Warum ist in den USA ein so forsches Vorgehen gegen ein Unternehmen möglich?

 

Das Unternehmens- und Haftungsrecht in den USA funktioniert anders als das deutsche. „Einer der Unterschiede zwischen deutscher und amerikanischer Produkthaftung ist die im US-Gesetz verankerte Idee von der Erziehung von Marktteilnehmern durch Zahlung einer zivilrechtlichen Strafe“, sagt Carl-Christian Thier von der deutsch-amerikanische Anwaltskanzlei Urban, Thier und Federer. Für besonders rücksichtsloses und schädigendes Verhalten könne die Strafe daher weitaus höher liegen als der Schaden. „Im schlimmsten Fall muss der Konzern mit Zahlungsverpflichtungen im zweistelligen Milliardenbereich rechen“, erläutert Thier.

 

Wer klagt weshalb gegen VW?

 

Da sind zunächst die Behörden, allen voran die US-Umweltbehörde EPA, das Justiz- und das Handelsministerium. Zudem gibt es Sammelklagen von Händlern, Autobesitzern und Aktionären. Als Zeichen guten Willens hat VW den betroffenen Fahrzeugbesitzern schon bis zu 1.000 Dollar zugesagt. Das wird kaum reichen. Auch strafrechtlich wäre ein Vorgehen der Justiz gegeb VW möglich. Im Gegensatz zu Deutschland können jenseits des Atlantiks sowohl einzelne Manager als auch Unternehmen als Ganzes bestraft werden. „Dies führt dazu, dass das Unternehmen in den USA ein erhöhtes Interesse am Wohlverhalten der Angestellten und Manager hat“, erläutert Thier.

 

Sind deutsche VW-Kunden schlechter dran?

 

Nach Ansicht des Bundesverbands der Verbraucherzentralen (vzbv) ist dies der Fall. „Man hört von VW gar nichts mehr“, kritisiert vzbv-Expertin Marion Jungbluth.
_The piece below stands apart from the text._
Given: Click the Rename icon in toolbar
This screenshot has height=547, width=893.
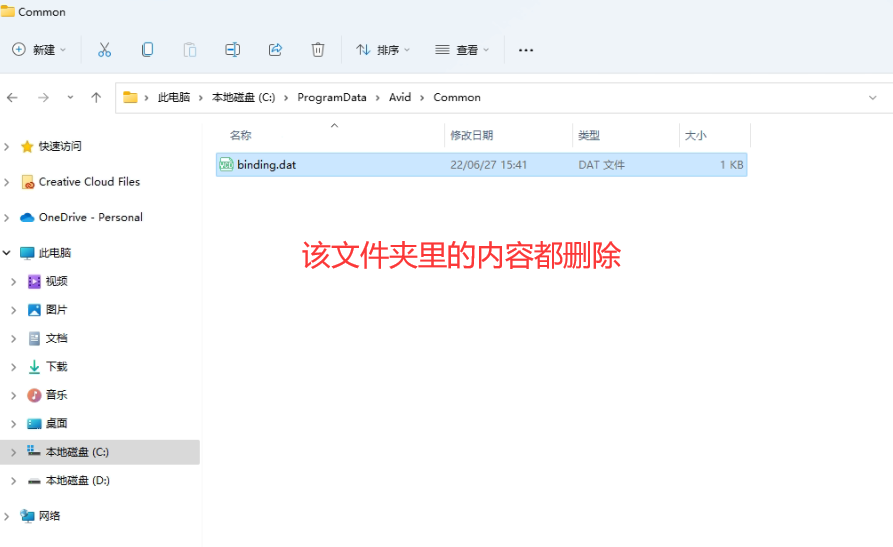Looking at the screenshot, I should click(x=232, y=50).
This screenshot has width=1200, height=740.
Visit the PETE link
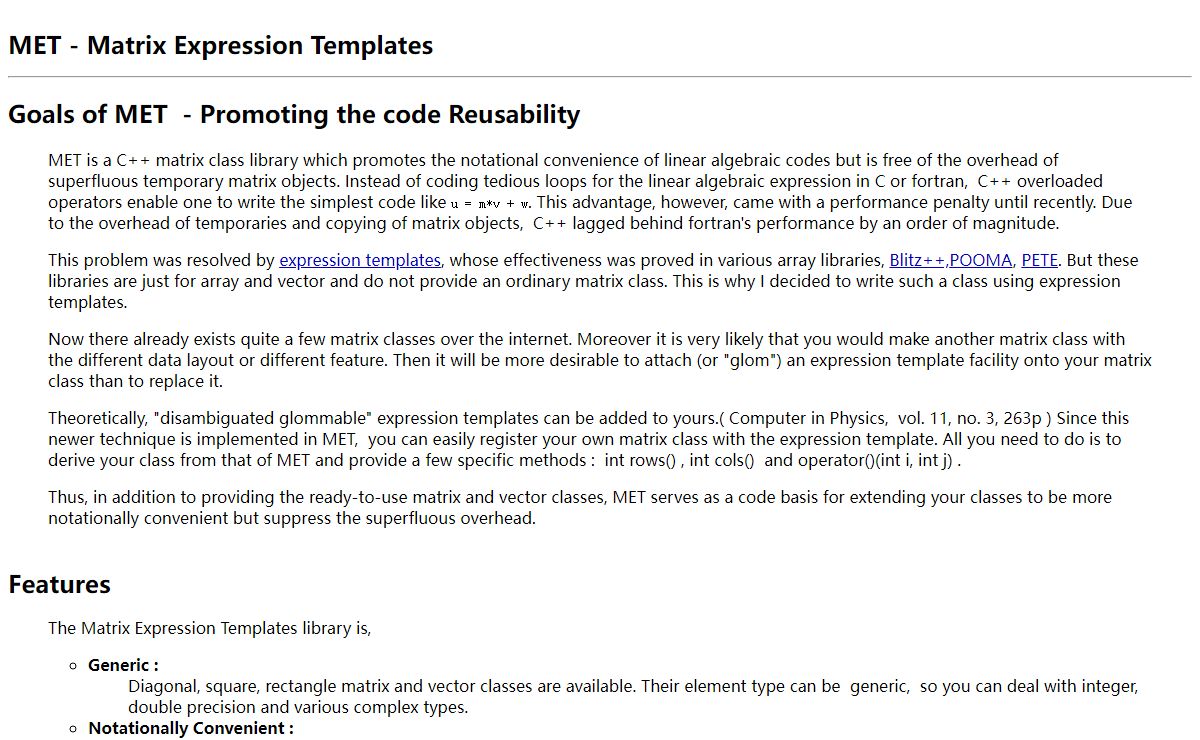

Die Besitzer der betroffenen Fahrzeuge würden schlecht darüber informiert, wann beispielsweise die Fahrzeuge zwecks Reparatur zurück in die Werkstatt gerufen werden. In Deutschland will VW auch keine Entschädigungszahlungen wie in den USA leisten. Hohe Strafzahlungen wie dort drohen in Deutschland auch nicht. Schließlich sind zivilrechtliche Sammelklagen hierzulanden auch nicht möglich und Schäden müsste jeder Betroffene konkret nachweisen, was ausgesprochen schwierig ist.

 

Gibt es trotzdem Chancen auf Schadenersatz in Deutschland?

 

Zumindest viele Aktionäre hegen die Hoffnung auf einen Ausgleich ihrer Verluste. Auch große Investoren klagen beim Braunschweiger Landgericht den Ersatz ihres Schadens ein. Ihr Argument ist die zu späte Information durch den Konzern über die aus dem Skandal resultierenden Risiken. Für den normalen Autobesitzer sieht es nicht so gut aus. Es gibt Anwaltskanzleien und eine niederländische Stiftung, die viele Autobesitzer zusammenbringen wollen und so Druck auf VW ausüben möchten. Notfalls wollen die Kanzleien auch gegen den Konzern klagen.Im Erfolgsfall sind sie dann an Entschädigungsleistungen beteiligt.

 

Werden die Verbraucherrechte als Lehre des Skandals jetzt verbessert?

 

Die an diesem Freitag tagende Verbraucherministerkonferenz hat sich einen besseren Schutz der Kunden vorgenommen. So streben die Länder die Einführung einer Musterfeststellungsklage an. Mit diesem Instrument könnte beispielsweise der vzbv ein Musterverfahren anstrengen. Am dazu ergehenden Urteil können sich dann alle Betroffenen orientieren. Wird etwa der Anspruch auf Schadenersatz festgestellt, muss nicht mehr jeder einzelne Betroffene gesondert vor Gericht ziehen.